Esteri

Shanghai esce dall’inferno del lockdown

Due mesi di confinamento hanno provocato gravi danni psicologici ed economici dimostrando non solo l’inefficacia ma il disastro di una simile misura

di Federico Cenci -


Alla mezzanotte di oggi a Shanghai si vivranno le stesse sensazioni che si vivono quando finisce una guerra. Così come al termine di un evento bellico, infatti, l’uscita da due mesi di lockdown sarà la fine di un incubo ma lascerà aperte delle dolorose ferite sul tessuto sociale ed economico. Il rigido regime restrittivo ha messo a dura prova la tenuta mentale dei residenti, ha spinto molti al suicidio, ha reso difficile il reperimento dei generi alimentari, ha smantellato posti di lavoro e messo in ginocchio l’economia. Eloquenti i video provenienti dalla più popolosa città al mondo (26 milioni di abitanti) che mostravano gente urlare la propria disperazione dalle finestre di casa, gruppi di persone forzare i cordoni di sicurezza in strada e singoli che si lanciavano dai grattacieli.

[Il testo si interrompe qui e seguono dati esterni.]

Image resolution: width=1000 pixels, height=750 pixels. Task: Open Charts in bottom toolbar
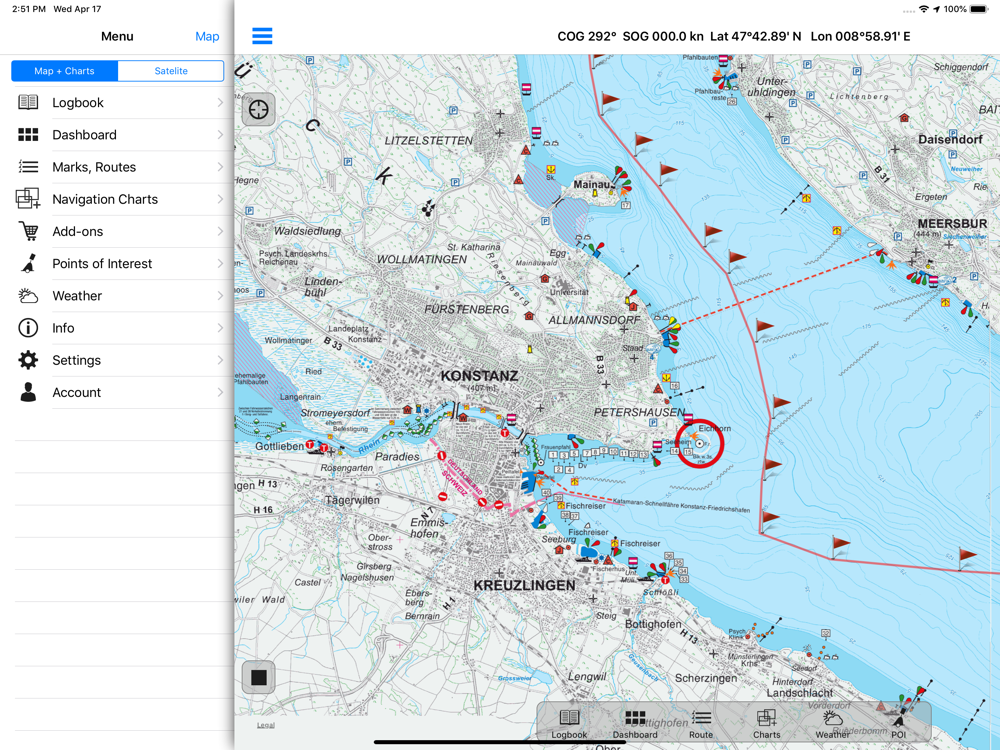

L’allentamento delle restrizioni riguarderà soltanto i residenti nelle aree considerate a minor rischio Covid: circa 22,5 milioni di persone. Costoro non saranno più costretti a usare i pass validi per un’uscita quotidiana a tempo limitato e potranno tornare al lavoro. Dovranno comunque continuare a usare le mascherine e sarà loro vietato radunarsi e mangiare all’interno dei ristoranti. Inoltre potranno prendere i mezzi o entrare nei luoghi pubblici solo se si sottoporranno a un tampone ogni 72 ore. Ieri i casi di Covid segnalati a Shanghai sono stati 31, in calo rispetto ai 67 del giorno prima. Il picco il 16 aprile scorso, con 3.240 nuovi casi (lo 0,12 per cento circa del totale degli abitanti della città). Per avere una misura, basti pensare che nello stesso giorno in Italia i casi furono 64.533 (l’1 per cento circa del totale degli abitanti del Paese). Il confronto dimostra come la misura del lockdown sia stata quantomeno sproporzionata.

O meglio, più che sproporzionata è stata deleteria. Solo in termini di salute mentale, è indicativo il dato di un blog locale ripreso dal Washington Post secondo cui due residenti su cinque hanno riportato sintomi di depressione. Che il confinamento tra le mura domestiche possa provocare seri problemi psicologici lo aveva già dimostrato Wuhan, la città cinese sottoposta a lockdown – prima al mondo a farlo -per 76 giorni tra gennaio e febbraio 2020: in quel periodo il numero di persone che si sono suicidate è aumentato di circa due terzi rispetto allo stesso periodo dell’anno precedente. George Hu, capo della Shanghai International Mental Health Association, ha riferito al Washington Post che “un blocco di questa portata è praticamente senza precedenti al mondo”. Secondo l’esperto, l’impatto sulla popolazione è stato maggiore rispetto a quanto avvenuto a Wuhan oltre due anni prima, in quanto la popolazione non ha dato un senso a una misura talmente esagerata. Hu e i suoi colleghi hanno attraversato strade deserte per garantire che i pazienti con malattie mentali diagnosticate avessero accesso ai farmaci.

Gli strascichi psicologici resteranno, sommandosi a quelli economici: come riporta Bloomberg, la produzione industriale e la spesa per consumi ad aprile sono scese a livelli peggiori rispetto a quelli all’inizio della pandemia nel 2020. Il traffico aereo è crollato del 90,7 per cento. Secondo i dati dell’Agenzia di Statistica di Shanghai, ripresi da Fortune, la produzione industriale della città è diminuita del 61,5 per cento ad aprile rispetto all’anno precedente. Le vendite al dettaglio sono scese del 48,3 per cento nello stesso periodo. L’economia della città è cresciuta di appena il 3,1 per cento nel primo trimestre del 2022, al di sotto del suo obiettivo del 5,5 per cento. È per questo che le autorità hanno messo in atto un pacchetto di cinquanta misure in favore delle aziende al fine di rilanciare l’economia. Ma il blocco di Shanghai ha avuto ripercussioni anche sul resto del Paese: gli economisti del Gruppo Russell hanno stimato che il lockdown di Shanghai sia costato al commercio globale circa 28 miliardi di dollari, e che abbia fatto diminuire le esportazioni di tessuti e automobili. Di qui l’aumento della domanda di importazioni di prodotti anche alimentari.